Fri 09.06.
20:00
Cinema
Arsenal 1
Director
Petna Ndaliko Katondolo
Democratic Republic of the Congo, USA, Netherlands / 2019
37 min.
/ DCP
/ Without dialogue
This year’s program includes a tribute to Congolese filmmaker and activist Petna Ndaliko Katondolo. His multi-genre artistic works confront the history and legacy of colonial views of Africa. “Our history,” says the director about MATATA, “hinges on severed hands. And on photographs taken by missionaries who wanted to abolish slavery even as they believed we were inferior to them. Our history hinges on the world believing that we will forever be hopeless and helpless. That we embody suffering. What we embody, I believe, is elemental. It is water, earth, fire, air. Dance. It is pasts and futures. And it has power. So I rethink the clicks and flashes that have cast us in history. And I flirt with liberation from the colonial gaze.”
MATATA was screened in the Berlinale Forum Expanded program in 2020. More information about the film can be found here.
Director
Petna Ndaliko Katondolo
USA / 2020
22 min.
/ DCP
/ Without dialogue
By recoding archival footage and intertwining it with contemporary images, KAPITA exposes patterns of extraction and burial to decode colonial representations and exploitation of central African land and people and mines.

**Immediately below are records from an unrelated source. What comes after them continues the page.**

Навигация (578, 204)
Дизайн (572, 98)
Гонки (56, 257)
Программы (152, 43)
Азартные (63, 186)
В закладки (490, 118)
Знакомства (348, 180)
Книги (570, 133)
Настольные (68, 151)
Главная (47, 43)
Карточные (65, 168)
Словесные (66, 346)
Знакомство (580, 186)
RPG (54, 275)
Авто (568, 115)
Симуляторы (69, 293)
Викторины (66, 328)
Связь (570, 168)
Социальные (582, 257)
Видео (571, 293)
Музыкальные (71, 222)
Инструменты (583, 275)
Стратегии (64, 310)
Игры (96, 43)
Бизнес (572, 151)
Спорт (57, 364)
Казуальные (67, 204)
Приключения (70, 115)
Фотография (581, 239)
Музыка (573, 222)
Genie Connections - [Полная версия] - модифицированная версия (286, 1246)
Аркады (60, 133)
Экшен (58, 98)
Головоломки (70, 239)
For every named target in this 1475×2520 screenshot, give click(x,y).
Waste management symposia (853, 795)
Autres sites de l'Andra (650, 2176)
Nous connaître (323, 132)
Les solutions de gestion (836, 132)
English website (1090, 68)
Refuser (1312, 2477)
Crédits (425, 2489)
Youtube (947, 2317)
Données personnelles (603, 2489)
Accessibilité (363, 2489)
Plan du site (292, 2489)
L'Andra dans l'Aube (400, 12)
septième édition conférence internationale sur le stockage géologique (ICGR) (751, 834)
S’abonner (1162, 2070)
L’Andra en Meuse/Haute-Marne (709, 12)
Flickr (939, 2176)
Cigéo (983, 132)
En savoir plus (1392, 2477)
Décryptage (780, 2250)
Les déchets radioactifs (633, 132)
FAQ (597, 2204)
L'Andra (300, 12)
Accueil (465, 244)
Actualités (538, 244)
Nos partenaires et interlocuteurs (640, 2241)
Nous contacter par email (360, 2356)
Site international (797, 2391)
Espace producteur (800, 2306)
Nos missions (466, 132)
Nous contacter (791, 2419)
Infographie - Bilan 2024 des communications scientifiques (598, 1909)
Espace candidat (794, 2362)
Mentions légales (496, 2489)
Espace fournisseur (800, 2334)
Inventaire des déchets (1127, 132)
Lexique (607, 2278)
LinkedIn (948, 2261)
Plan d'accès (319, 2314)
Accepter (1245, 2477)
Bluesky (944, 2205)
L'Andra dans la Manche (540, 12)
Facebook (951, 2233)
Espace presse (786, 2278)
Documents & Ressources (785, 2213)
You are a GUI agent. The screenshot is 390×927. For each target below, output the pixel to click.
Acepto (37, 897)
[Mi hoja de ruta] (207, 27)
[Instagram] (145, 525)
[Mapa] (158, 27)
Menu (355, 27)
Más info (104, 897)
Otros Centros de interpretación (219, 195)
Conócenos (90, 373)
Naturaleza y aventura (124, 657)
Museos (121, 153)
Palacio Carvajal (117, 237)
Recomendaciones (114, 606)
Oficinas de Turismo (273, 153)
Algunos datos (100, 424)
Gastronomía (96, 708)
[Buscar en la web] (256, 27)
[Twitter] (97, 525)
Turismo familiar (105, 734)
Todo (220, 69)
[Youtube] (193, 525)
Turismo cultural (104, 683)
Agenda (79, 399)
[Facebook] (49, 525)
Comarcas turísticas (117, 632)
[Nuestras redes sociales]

KAPITA was screened in the Berlinale Forum Expanded program in 2021. More information about the film can be found here.
Petna Ndaliko Katondolo is a filmmaker, activist, and educator. His multigenre artistic works are known for their decolonial Afrofuturistic artistic style, which engages historical content to address contemporary sociopolitical and cultural issues. In 2000 he co-founded Yole!Africa and in 2005 he founded the Salaam Kivu International Film Festival. Ndaliko Katondolo teaches and consults regularly for international organizations, addressing social and political inequity among marginalized groups through culture and education.